Bank statements, credit card records, builder agreements, payment receipts all of it. The more cleanly you can trace the money, the easier the regularisation process.
If You Haven’t Bought Yet, Read This Before You Do
The straightforward answer: do not use a credit card to pay for any part of a property purchase abroad.
Even the booking token. Even the “small” initial deposit. Even if the builder’s payment link accepts it without blinking.
The correct route is to remit money through your bank under the LRS framework. Inform your bank that the funds are for overseas property purchase, ensure the transaction is properly documented, and keep your total annual outflow within the $250,000 LRS limit.
If you are planning a significant purchase, have a CA who understands international tax and FEMA compliance review the transaction structure before any money moves.
Key Takeaways
- Using a credit card to buy property abroad violates FEMA because credit cards constitute borrowing, which is prohibited for overseas property purchases.

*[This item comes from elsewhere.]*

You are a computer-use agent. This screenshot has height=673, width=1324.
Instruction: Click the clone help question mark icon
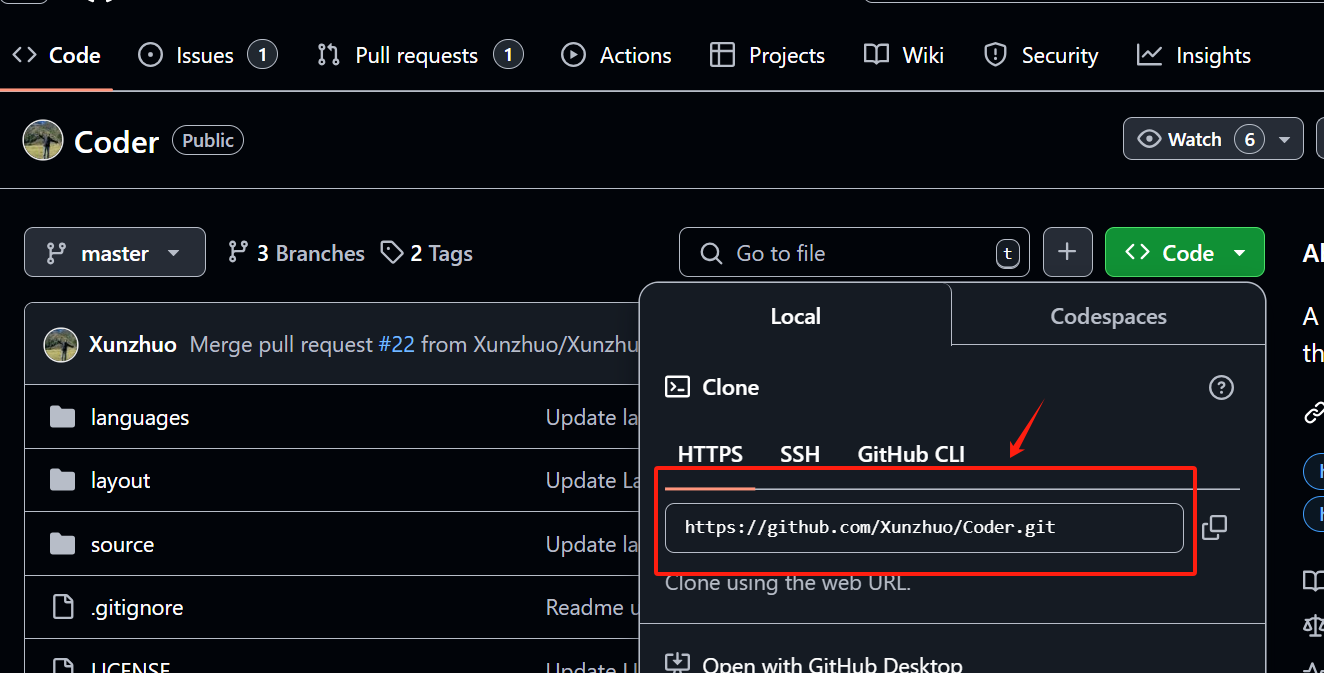coord(1221,387)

- India’s LRS allows up to $250,000 per year for overseas property, but only through official banking channels, not credit cards.
- The ED began issuing notices to Indian buyers of Dubai property in February 2026, questioning the source and channel of funds.
- Regularising the violation can require reversing the original payment and re-sending money through a bank, which may involve currency losses.
- Most buyers did this out of convenience and ignorance, not intent but the legal consequence is the same.
- Anyone who has already made such a payment should consult a FEMA-specialist immediately.
Frequently Asked Questions
Can Indians legally buy property in Dubai?
Yes. Indians can buy property in Dubai under the LRS, which allows remittances of up to $250,000 per year for overseas real estate. The purchase must be funded through official banking channels, with proper documentation.
Why is using a credit card for overseas property a FEMA violation?
Credit card transactions are treated as short-term loans under Indian foreign exchange law. FEMA prohibits borrowing to purchase foreign property. Additionally, such purchases must go through LRS-compliant banking channels, and credit cards do not qualify.
What is compounding under FEMA?
Compounding is the process of admitting a FEMA contravention, paying a penalty, and having the matter settled without further prosecution. For credit card property purchases, the RBI handles compounding but only after the transaction is regularised and the ED gives a no-objection.
What happens if I ignore an ED notice?
Ignoring an ED notice is not advisable. It can escalate the investigation and lead to more serious consequences, including attachment of assets. Always respond through a qualified legal or CA professional.
Did buyers do this deliberately to avoid LRS limits?
Some may have, but most reportedly did it out of convenience. UAE builders actively market to Indians and accept card payments without flagging compliance issues. Many buyers simply did not know that property transactions require a different, more formal process.
What is the penalty for this FEMA violation?
Penalties can be up to three times the amount involved in the violation. However, through the compounding mechanism, the RBI can in some cases cap the amount at ₹2 lakhs subject to the facts of the case and an ED no-objection.
The Dubai property market is not going anywhere. Nor is Indian demand for it. But the compliance framework around how you fund that purchase matters and the ED is now making clear that it is watching. If you are planning to buy, do it right. If you already bought the wrong way, get advice now, before the notice arrives.